A young red-headed attorney in his late 20s, wearing a crisp white shirt and a red tie, sipped his coffee as he made his way to work. Just blocks from the twin towers of the World Trade Center, he heard a plane overhead. It sounded too close. He looked up and saw a Boeing 767 jetliner crash into the World Trade Center's north tower. Moments later, he saw three bodies fall from the sky.

Rush-hour traffic weaved smoothly through midtown Manhattan, Times Square and down the West Side Highway that lines the western axis of the island of Manhattan. Taxis worked their way south, toward Manhattan's financial district, when congestion began to tighten.

Cars were forced to pull over to make room for the blaring sirens of ambulances and unmarked police cars, which buzzed in pairs through the streets of the neighbourhood of Chelsea at 23rd Street before shooting off in separate directions.

Within a half-hour of the attacks, the smell of burning metal had made its way uptown.

New Yorkers, unflappable but curious, began to congregate on street corners. Mothers with baby strollers, businessmen, students, construction workers, waiters and bicycle messengers pointed to the sky, where flames licked the shiny surface of the World Trade Center towers. Puffs of light black smoke hovered above.

Downtown, police officers and FBI agents barricaded a six-block radius, while hundreds of spectators began to gather.

Thousands of others streamed toward safety, pausing to watch the towers burn, stunned but calm, and eerily quiet. Dozens of people lined up wherever a public telephone could be found, while others tried futilely to use their mobile phones.

A policeman urged onlookers to keep moving. "These building aren't stable. There might be more bombs, there might be nerve gas. Let's go," he said. The mass exodus was slow. No one believed it could get any worse.

A young black woman supported an elderly white woman in tears. Their clothes had been soaked by their building's sprinkler system - evidence that they had been in one of the doomed towers.

Then, a thunderous boom.

The south tower began to crumble. Like an avalanche, a cloud of dark grey smoke and debris hurdled down the streets. Screams and a stampede were instantly replaced by white-grey smoke and the sounds of people choking on dust and gases.
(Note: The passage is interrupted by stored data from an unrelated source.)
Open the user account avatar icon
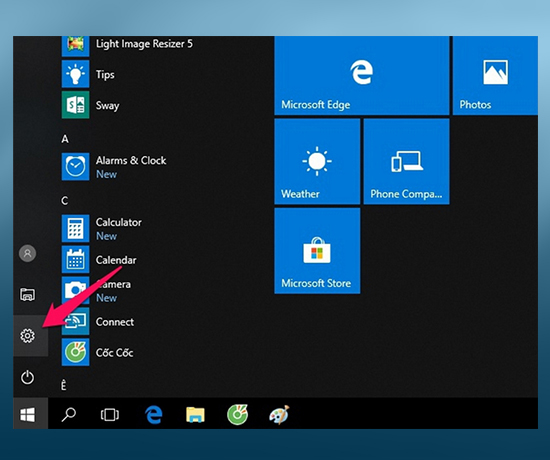The height and width of the screenshot is (460, 550). click(x=27, y=253)
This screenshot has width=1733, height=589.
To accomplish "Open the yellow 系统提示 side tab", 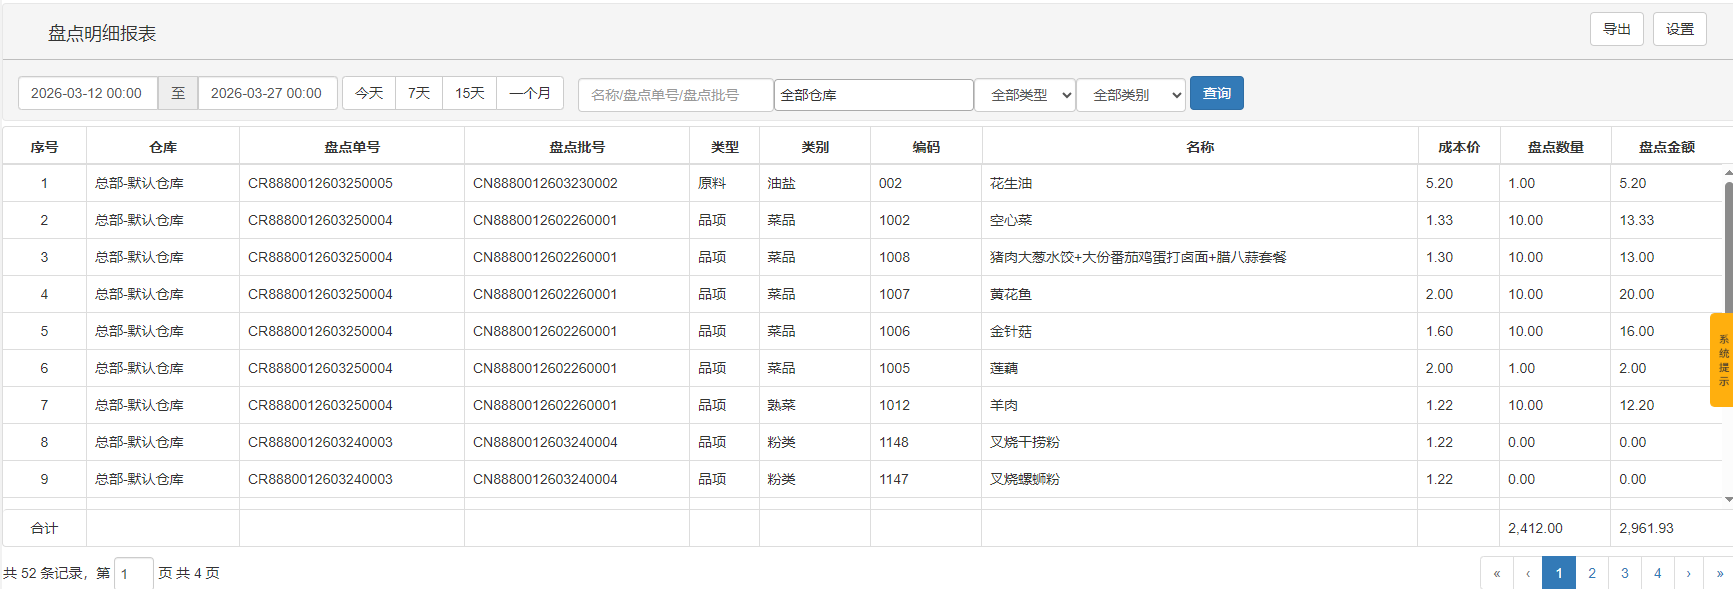I will 1722,360.
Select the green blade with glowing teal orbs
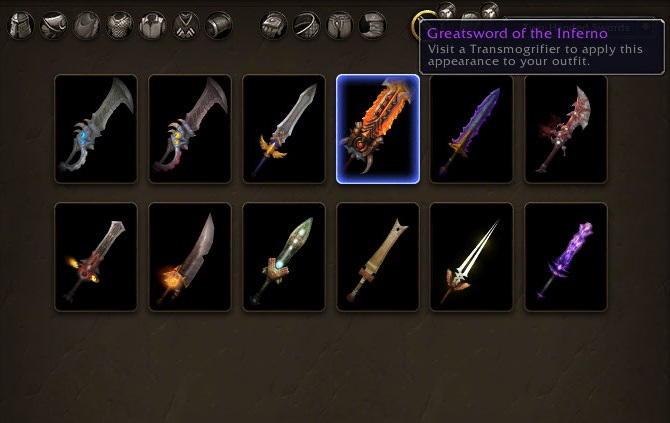Screen dimensions: 670x423 click(x=284, y=257)
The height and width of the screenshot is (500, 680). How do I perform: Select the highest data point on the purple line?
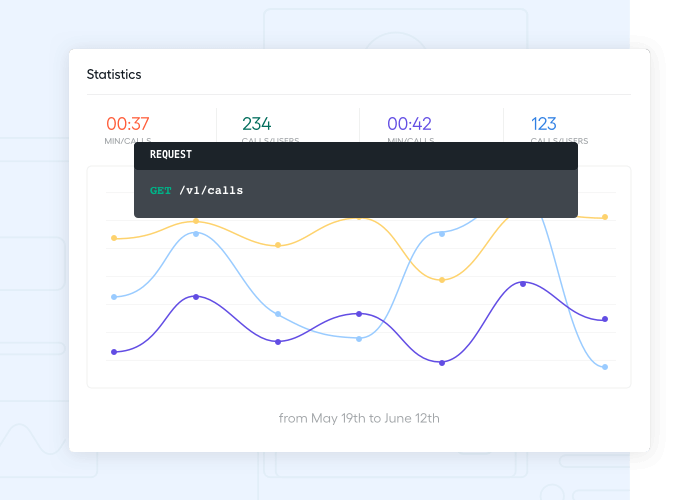523,284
A few blocks away, evacuees gasped in unison as the south tower crashed to the ground. One woman inched back in disbelief, shrieking while clutching her head. Then instinct took hold. She turned and bolted in an attempt to outrun the oncoming cloud.

A policeman urged people to stay calm, to walk, to find shelter - but where?

Shopkeepers kept their doors locked, while those caught in the storm banged furiously for help.

One music store allowed 15 people into its basement, where they lined up to wash dust from their eyes.

Inside, two tourists whispered in Dutch, while a Chinese man smiled nervously and motioned he was in need of a tissue. Secretaries sat in the stairwell, one weeping on the other's shoulder.

Three stores away, a deli owner unlocked his doors to emergency workers blinded by dust. A young hispanic man tried to slip in behind them. After initially refusing, the deli owner let him in, gave him water and offered him a telephone.

Outside, a solemn, broad-shouldered police sergeant - commanding respect in his dark blue uniform, gold star and hat - stood with his men along the street in relative safety.

The first tower had fallen about 25 minutes earlier. Then another thunderous vibration.

"What the f..k was that? What the f..k was that?" the sergeant asked, fearing there had been another attack as he turned his head to the sky.

Silence and then mumblings from a hand-held radio: "The second tower is down." New York's majestic skyline was destroyed.

A black man in his mid-50s and wearing a white suit walked from the destroyed area. He was in such shock that he did not bother to brush the pile of soot from atop his head, shoulders and briefcase. Dust was caked on his skin, thick as clay, and tears streamed down his face, leaving streaks of exposed skin.

Blocks away from the chaos, a small group of strangers gathered around a parked black Mercedes-Benz car with open windows trying to hear the latest news on the radio. The Pentagon had been hit and it became apparent that the havoc and chaos would not stop at New York.